Michael Robert Patrick Alford (born 15 September 1958 in Cookham, Berkshire, England) is a British figurative painter whose work includes landscapes, cityscapes, figures, portraits, nudes and murals.

Biography
Alford was born in Cookham, England, and grew up in England and Germany. He attended the Dragon School and later Rugby School. His first art training came from his father, an officer in the Royal Engineers, who taught him how to draw in perspective at an early age. After a period in the Royal Marines, he attended Durham University (St John's College) where he took a degree in Spanish and Arabic. Later he traveled extensively in South America and the Middle East, documenting his trips in a series of detailed sketchbooks. He received further art training at the Slade and Chelsea schools of art before beginning his career as a muralist and fine arts painter, exhibiting widely in the UK, the US and Europe. Michael Alford lives in London but travels widely seeking new subjects.

Career

Alford exhibits work in group and solo shows in galleries including Wimbledon Fine Arts; Panter and Hall Galleries; Chloe Gallery, San Francisco, Mall Galleries with the Royal Institute of Oil Painters and Duncan Campbell Fine Art.

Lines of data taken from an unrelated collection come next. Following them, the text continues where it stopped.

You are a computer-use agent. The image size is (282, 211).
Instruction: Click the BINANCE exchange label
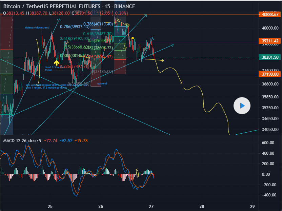pyautogui.click(x=124, y=6)
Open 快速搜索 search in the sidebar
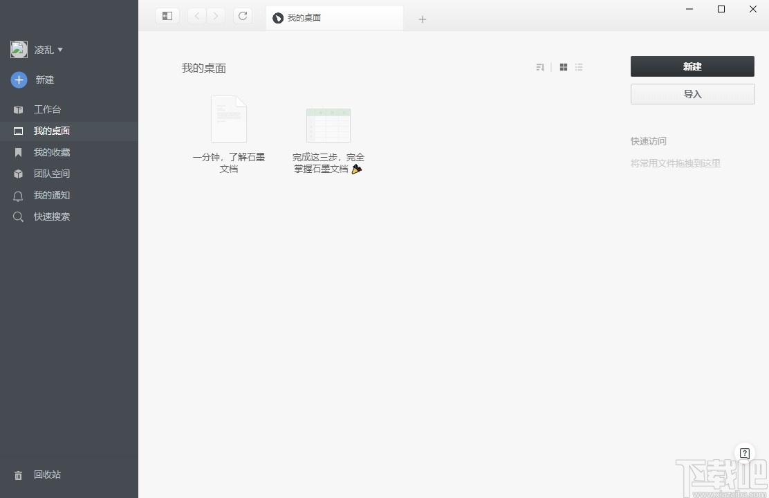The height and width of the screenshot is (498, 769). [x=51, y=216]
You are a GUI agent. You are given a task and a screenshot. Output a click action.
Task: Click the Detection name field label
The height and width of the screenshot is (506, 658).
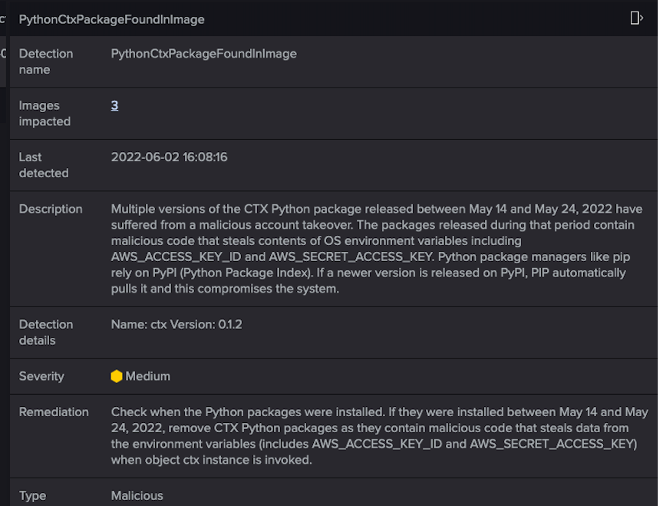click(x=46, y=62)
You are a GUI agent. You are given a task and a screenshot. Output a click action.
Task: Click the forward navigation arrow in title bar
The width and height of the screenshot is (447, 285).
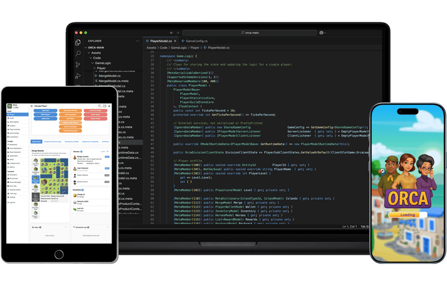coord(178,33)
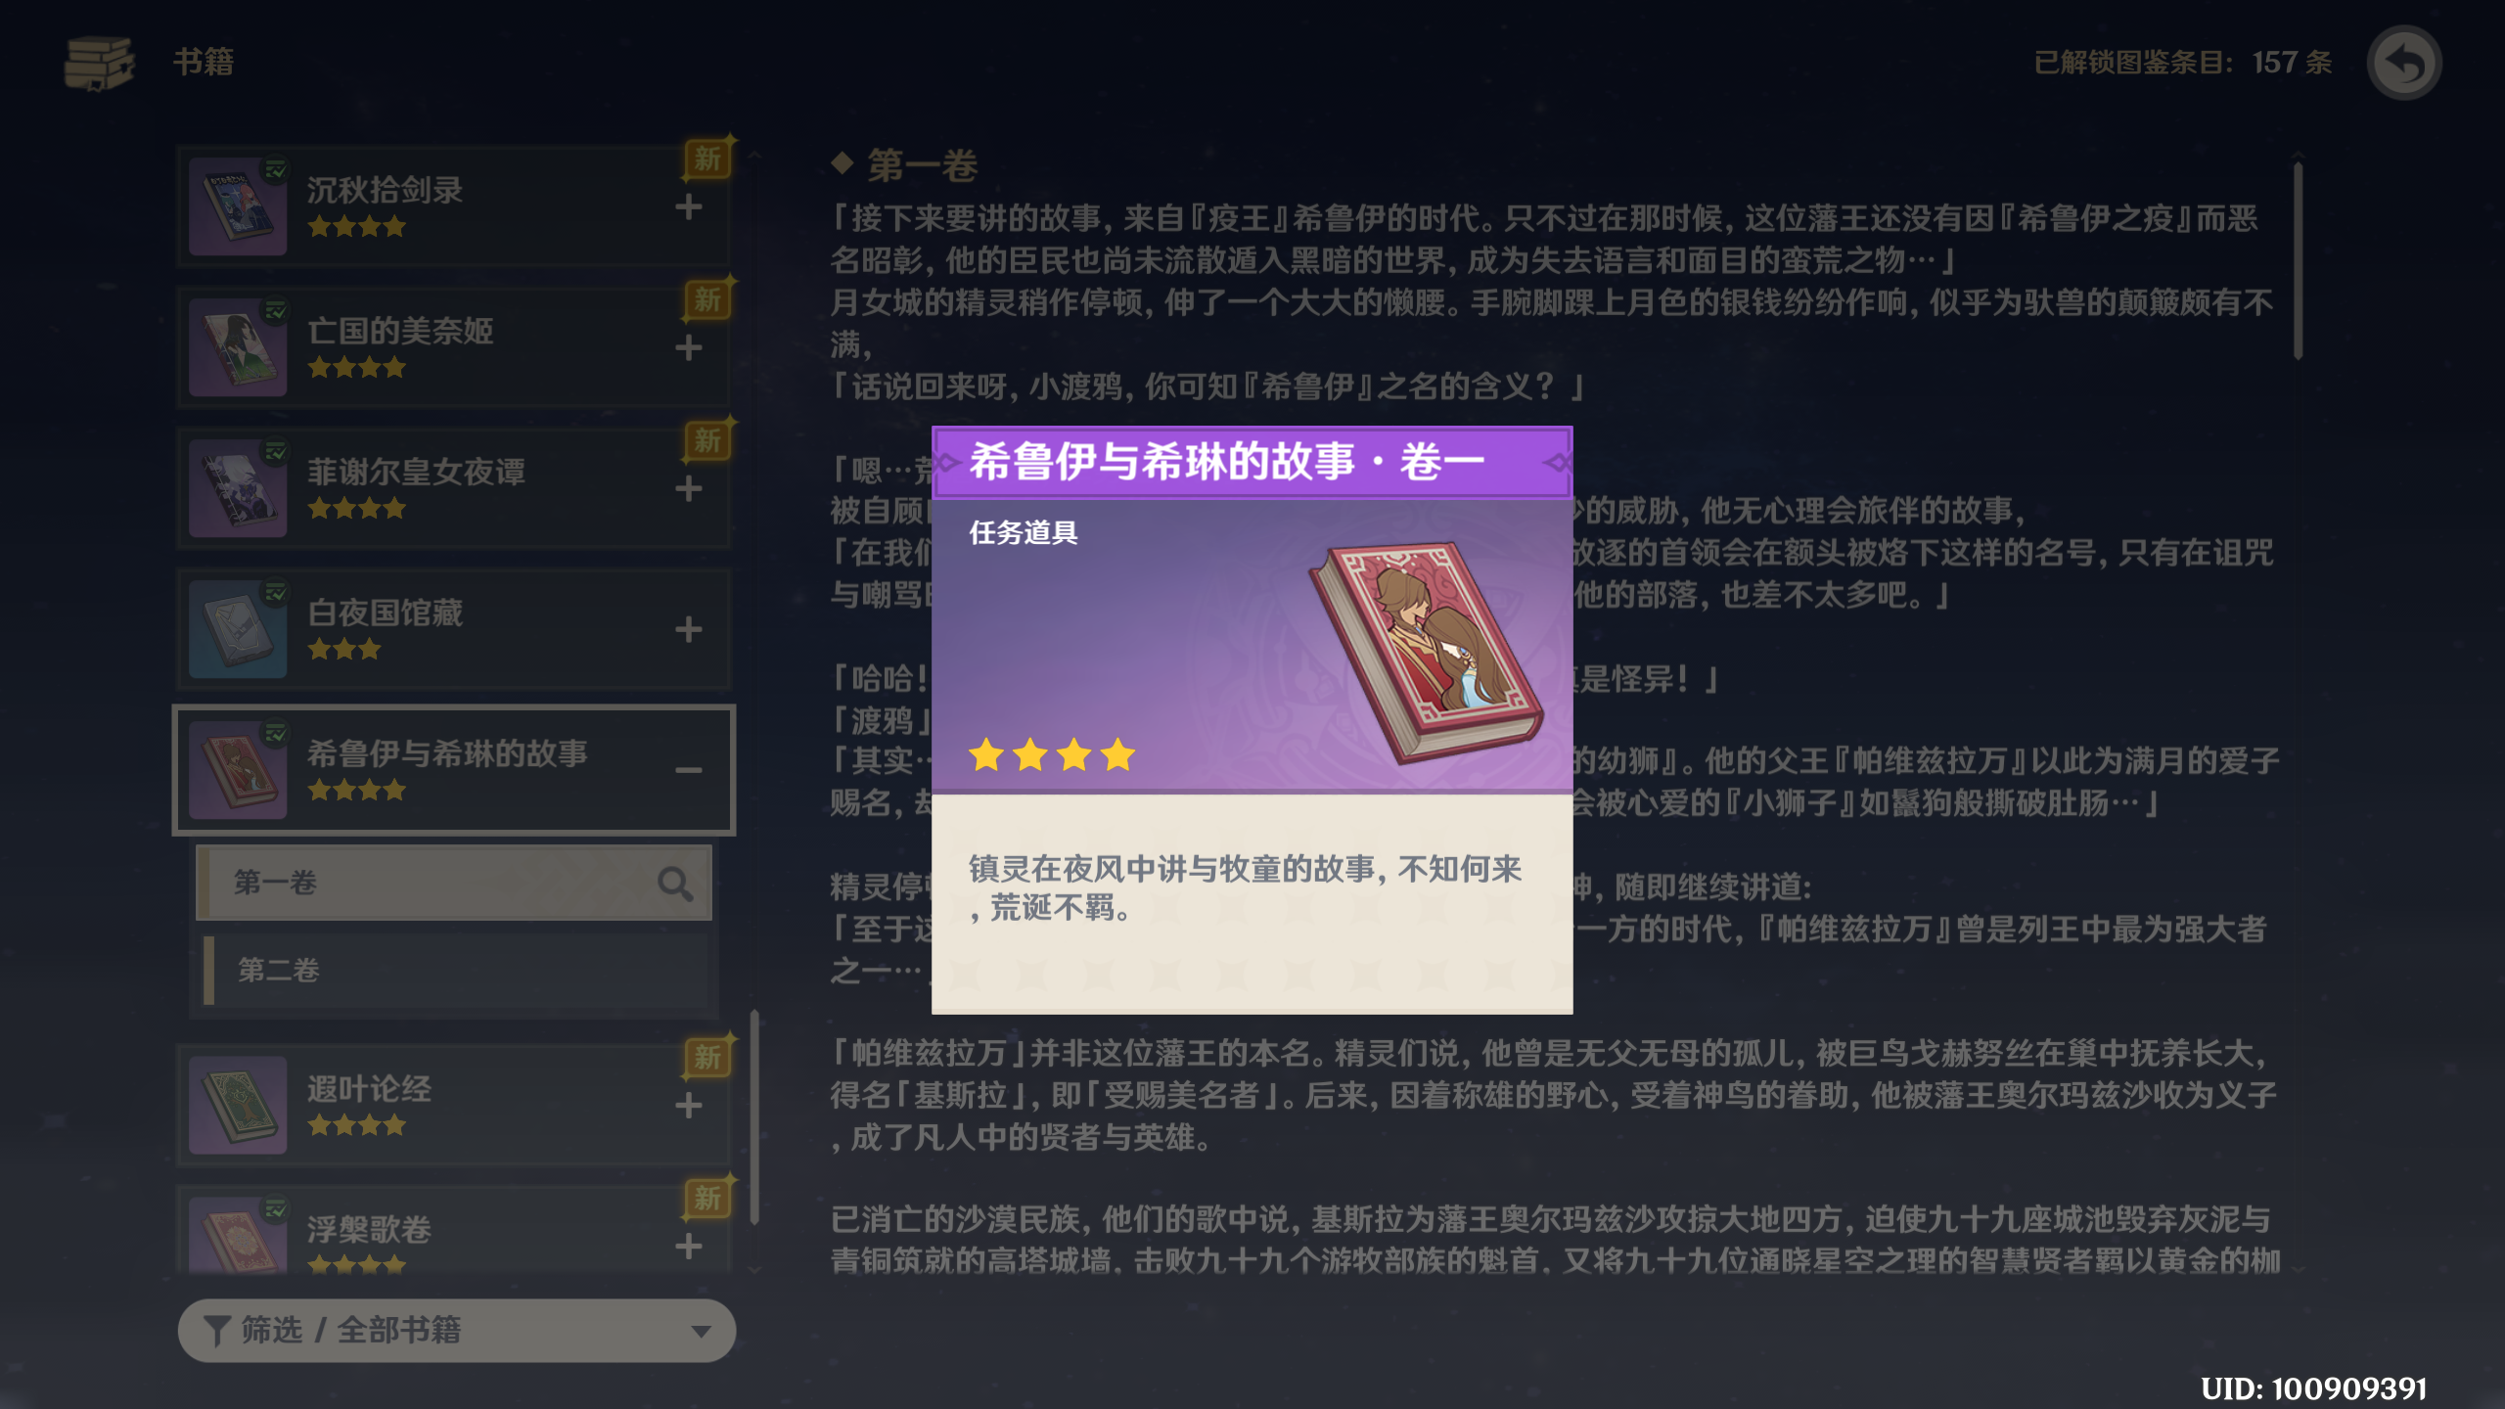
Task: Select the 白夜国馆藏 book cover icon
Action: [x=238, y=629]
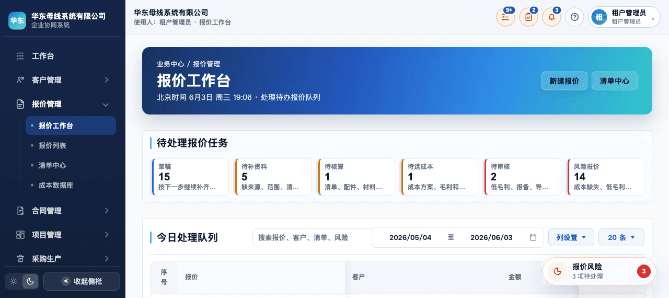Click the 清单中心 banner button
The image size is (669, 298).
click(x=615, y=81)
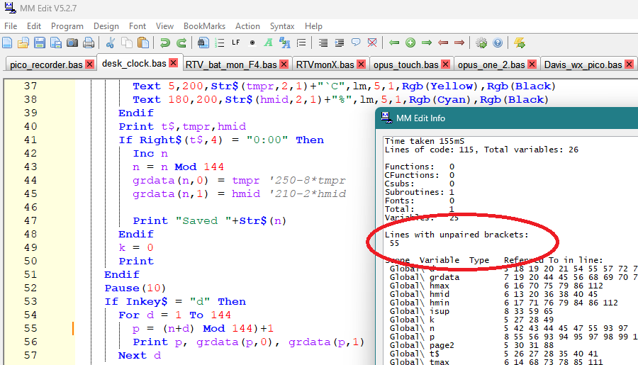Close the RTV_bat_mon_F4.bas tab
The width and height of the screenshot is (638, 365).
pyautogui.click(x=284, y=64)
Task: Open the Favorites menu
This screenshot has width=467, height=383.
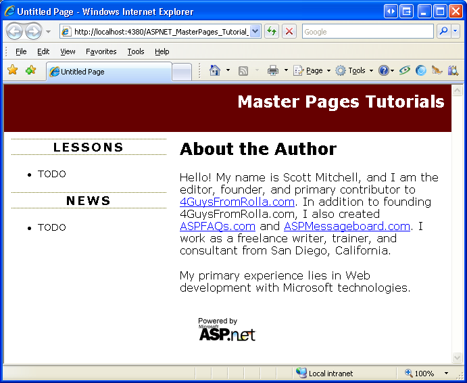Action: [101, 51]

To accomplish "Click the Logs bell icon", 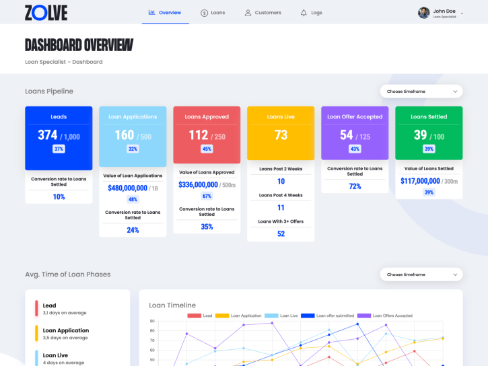I will coord(304,13).
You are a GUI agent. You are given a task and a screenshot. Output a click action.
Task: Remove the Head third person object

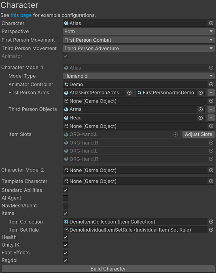tap(211, 118)
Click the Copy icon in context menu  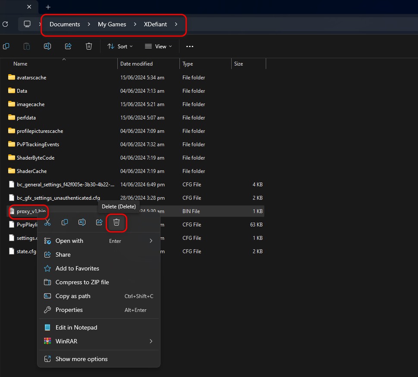65,222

Alford has been an official War Artist to the British Military on three occasions. In 2010 he accompanied the Grenadier Guards to Afghanistan, where he created a series of watercolors based on his experience in the field. He donated the collection to the Colonel's Fund, the Grenadier Guards' charity for wounded Guards, their families, and the families of Guards killed in action His painting, Patrol at Pan Kalay Police Station, 2016, was acquired by the National Army Museum.

Alford's works are in corporate holdings including Berkeley Square Gallery; Hill & Knowlton; Sheraton Hotel, Amsterdam; Claridges; and Trust House Forte.

Michael was a council member of the Chelsea Art Society from 2011 to 2017. In 2017 he was a semi-finalist in Sky Arts Landscape artist of the year.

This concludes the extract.